I sell custom, made-to-order items on Etsy and recently completed a two-piece commission. The buyer is happy with one piece but says they don’t like the other.

They want to keep both items and also have me remake the piece they don’t like at no additional cost. What’s the best way to handle this—should I offer a paid revision/remake, a return for the disliked piece, or set clearer custom order terms going forward?

Answers

Hi! If the item matches what you agreed on (size, colors/materials, design details) and isn’t defective, you’re not obligated to let them keep both pieces and get a free remake—what they’re asking for is essentially “two for the price of one.” A fair, buyer-friendly way to handle it is: ask for photos and clarify what exactly they “don’t like,” then offer either (1) a paid remake/revision (you can discount labor if you want), or (2) a return of the disliked piece for a refund (or partial refund) in line with your Etsy return policy. Only offer a free remake if you made an error or it’s genuinely not as described.

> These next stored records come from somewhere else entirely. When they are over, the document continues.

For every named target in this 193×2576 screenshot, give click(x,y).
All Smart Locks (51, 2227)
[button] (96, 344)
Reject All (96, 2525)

A good message flow for Etsy Messages:

  • Confirm whether it’s a quality/accuracy issue or a preference issue. Ask: “Can you send a couple photos and tell me what feels off (fit, color, proportion, finish, etc.)?”
  • If it’s your mistake / not as described: apologize, and offer a fix (remake/repair/replacement) at no cost, and be clear about whether you need the original returned.
  • If it’s accurate but they simply don’t like it: keep it simple and give two clear options:
    1. Return the piece you don’t like → refund (or partial refund) once it’s returned in original condition (whatever you’re comfortable with).
    2. Keep it and order a remake → you quote a remake price (even if it’s “materials + discounted labor”), and treat it as a new custom order.

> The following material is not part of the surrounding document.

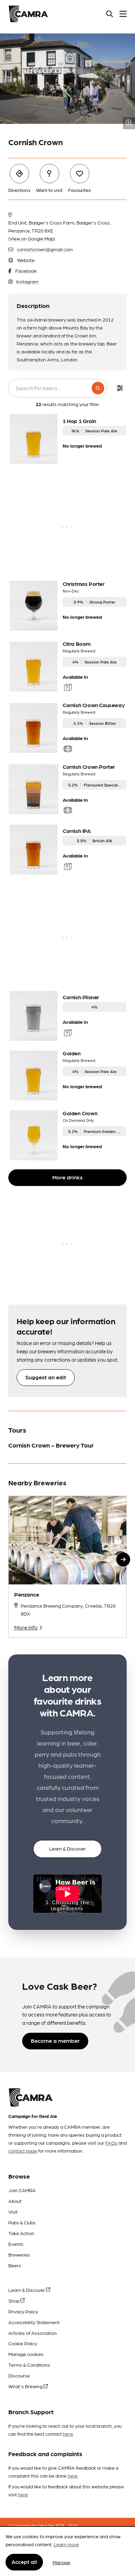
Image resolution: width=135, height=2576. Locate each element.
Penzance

A couple important guardrails:

  • Don’t agree to any “keep both + free remake” deal unless you truly want to—once you agree in Etsy Messages, Etsy generally expects you to honor that agreement.
  • If you do offer a remake, decide upfront whether you require the original returned (this prevents “free extra item” situations).

Going forward, yes—set clearer custom order terms right in the Etsy listing and/or your shop FAQs. The terms that prevent most problems are:

  • What counts as a “revision” vs. a “remake” (and what each costs)
  • How many revision rounds are included (example: 1 small revision included; additional changes are paid)
  • Approval steps (photo proof/mockup approval = after approval, major changes are paid)
  • Return/exchange stance for custom items (even if you don’t accept returns, say what you will do if something arrives incorrect/defective)

If you tell me what kind of product this is (clothing? artwork? jewelry?) and whether you shared proofs/measurements beforehand, I can help you draft a firm-but-kind reply that fits your situation.